A preservationist from the beginning, Linda Dishman is leading the local preservation movement in Los Angeles, California as Executive Director of the LA Conservancy. She's seen a lot in her 20 years at the Conservancy, and in this interview, she reflects on past wins, losses, and what they've meant to the organization.
You've had an appreciation of historic places from the very beginning. What is one of the earliest memories you have of a place that captured your heart?
When I was young, we would visit my grandparents and aunts and uncles who lived about an hour away. On each trip, we would drive by the hospital where I was born. This sense of my parents celebrating something that was important to them (my birth) was meaningful and powerful, and it cemented for me the role that buildings have in telling stories.

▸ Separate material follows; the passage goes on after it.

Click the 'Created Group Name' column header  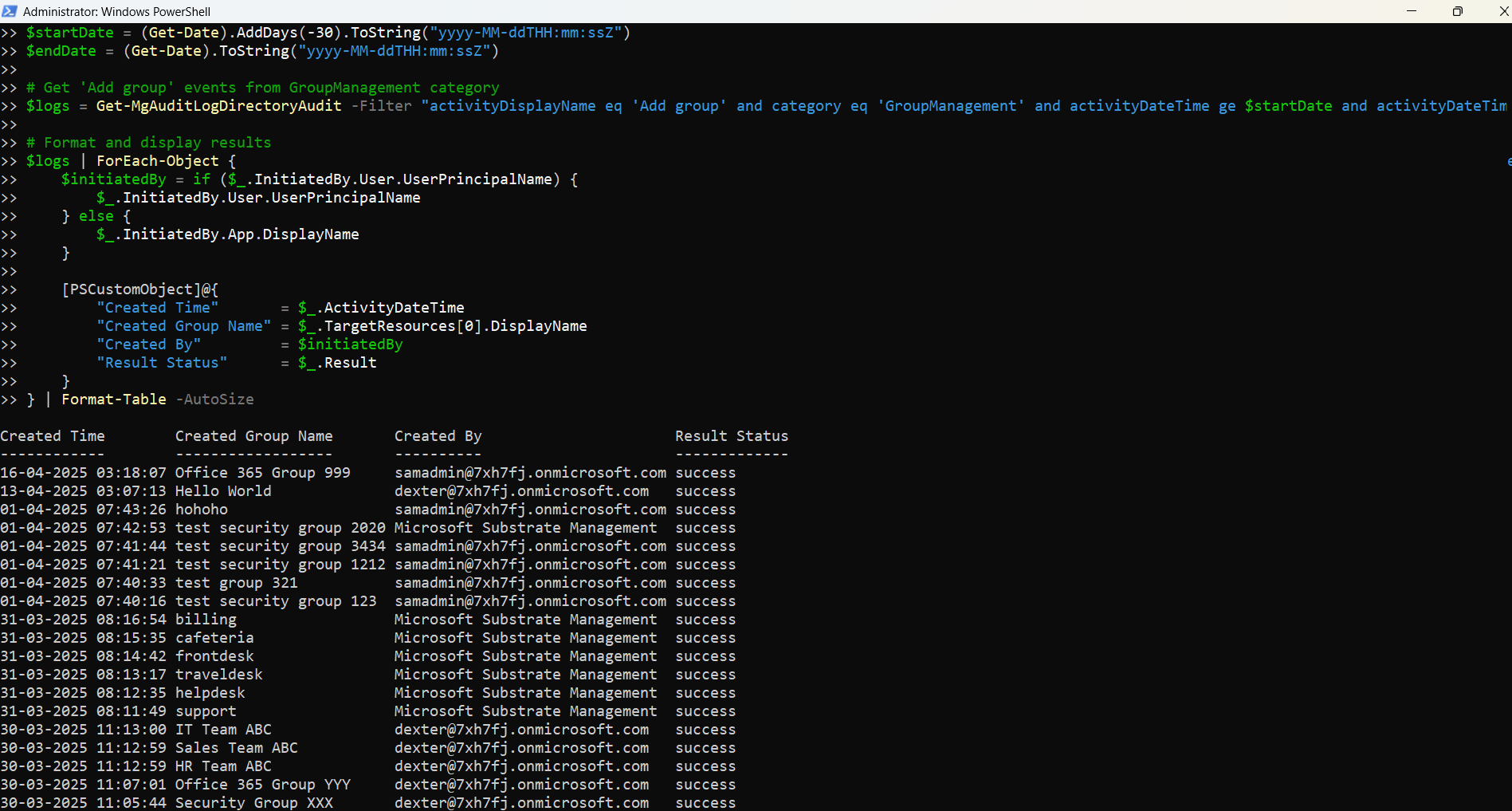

You celebrated your 20th anniversary at the LA Conservancy this past fall. What would you consider your biggest accomplishment? What do you still want to do?
Saving the Cathedral of St. Vibiana was a real turning point for the Conservancy. We were up against the entire power structure of the city including the Catholic Archdiocese who owned the building. The church dated to 1876 and was designed by the first licensed architect in Los Angeles. In many ways it was a defining moment for us -- a real “gut check” in how hard we would fight to save an important building. Our work saving Vibiana also helped change people’s attitudes towards the Conservancy and preservation, which is almost as important as saving the actual building.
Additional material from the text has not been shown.